Suprema and Mentalix appealed to the Federal Circuit. The three-judge panel, in a divided opinion, vacated the Commission's findings that Mentalix directly infringed any Cross Point patent and that Suprema induced infringement. According to the three-judge panel's opinion, the "articles that infringe" language in Section 337 is a temporal requirement, to be measured at the time of importation. It found the Commission lacked authority to issue an exclusion order for imported products accused of inducing infringement because such products are "not in an infringing state upon importation." Cross Point petitioned for re-hearing en banc, and the Federal Circuit agreed to en banc review, leading to this week's ruling.[2]

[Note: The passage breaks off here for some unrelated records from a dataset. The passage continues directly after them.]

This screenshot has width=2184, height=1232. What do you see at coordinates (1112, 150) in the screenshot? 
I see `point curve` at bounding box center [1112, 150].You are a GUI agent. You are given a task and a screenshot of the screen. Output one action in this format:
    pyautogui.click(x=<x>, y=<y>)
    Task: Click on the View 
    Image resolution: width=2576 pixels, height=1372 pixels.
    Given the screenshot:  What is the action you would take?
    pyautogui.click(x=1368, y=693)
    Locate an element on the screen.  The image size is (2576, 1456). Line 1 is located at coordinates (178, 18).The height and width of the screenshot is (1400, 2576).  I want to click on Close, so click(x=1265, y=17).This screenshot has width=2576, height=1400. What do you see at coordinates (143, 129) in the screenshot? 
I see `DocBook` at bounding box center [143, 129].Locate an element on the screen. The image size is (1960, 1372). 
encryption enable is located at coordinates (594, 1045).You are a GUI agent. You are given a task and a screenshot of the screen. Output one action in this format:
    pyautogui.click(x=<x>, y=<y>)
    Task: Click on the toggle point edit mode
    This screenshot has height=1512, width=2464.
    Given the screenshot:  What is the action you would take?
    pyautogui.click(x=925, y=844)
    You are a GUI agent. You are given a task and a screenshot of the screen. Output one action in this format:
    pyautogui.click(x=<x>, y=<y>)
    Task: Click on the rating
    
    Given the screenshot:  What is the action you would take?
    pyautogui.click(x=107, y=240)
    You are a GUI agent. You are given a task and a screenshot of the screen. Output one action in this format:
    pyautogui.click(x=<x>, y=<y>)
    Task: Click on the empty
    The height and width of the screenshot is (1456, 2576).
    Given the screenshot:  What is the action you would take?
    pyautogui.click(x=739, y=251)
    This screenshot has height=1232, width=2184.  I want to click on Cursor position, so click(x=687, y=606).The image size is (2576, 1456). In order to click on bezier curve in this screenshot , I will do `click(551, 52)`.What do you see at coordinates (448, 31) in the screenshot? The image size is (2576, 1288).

Writing for the Federal Circuit's en banc majority, Judge Reyna explained that Section 337 "is an enforcement statute enacted by Congress to stop at the border the entry of goods, i.e., articles, that are involved in unfair trade practices." The en banc majority, applying deference under standards governing review of agency decision-making, approved the Commission's conclusion that Section 337 permitted enforcement actions for induced infringement caused by importing products that infringe directly only after importation has occurred. It decided the Commission had correctly interpreted the "articles that infringe' language of Section 337 to be ambiguous about when the direct infringement must occur relative to importation. It also decided the Commission had provided a "permissible construction" of the statutory language in holding that Section 337 reaches inducement, noting that for 35 years the Commission had consistently interpreted the scope of inducement under Section 337 to be predicated upon direct infringement that did not occur until after importation. In contrast, "the three-judge panel's interpretation of Section 337 would eliminate relief for a distinct unfair trade act and induced infringement. The practical consequence would be an open invitation to foreign entities to circumvent Section 337 by importing articles in a state requiring post-importation combination or modification before direct infringement could be shown." The en banc majority concluded the Commission had reasonably interpreted "articles that infringe" to encompass "products "used by an importer to directly infringe post-importation as a result of the sellers' inducement."

Judge O'Malley authored a dissenting opinion which three other judges joined. The dissenters believed the law "unambiguously" failed to provide the ITC with the authority to bar importation of products that can induce infringement, leaving the Commission without power "to enter an exclusion order on the basis of infringement of a method claim when the underlying direct infringement occurs post-importation."

The Federal Circuit's en banc opinion is particularly relevant to ITC proceedings where method patents, especially software method patents, are asserted. If the patentee can prove the elements of inducement, including an accused infringer's knowledge of infringement flowing from importation of products that induce practice of the patented methods in the U.S., this decision makes clear the Commission can issue an exclusion order against the inducing products. 
[1] The Limited Exclusion Order allowed persons seeking to import scanners potentially subject to the Order to certify, to the satisfaction of U.S. Customs and Border Protection, that the scanners would not ultimately be used to infringe.

[2] Numerous technology companies weighed in on the merits of the dispute during the en banc review, many of them submitting amicus briefs favoring the three-judge panel's majority opinion. The Department of Justice also submitted an amicus brief, supporting the ITC's interpretation of Section 337.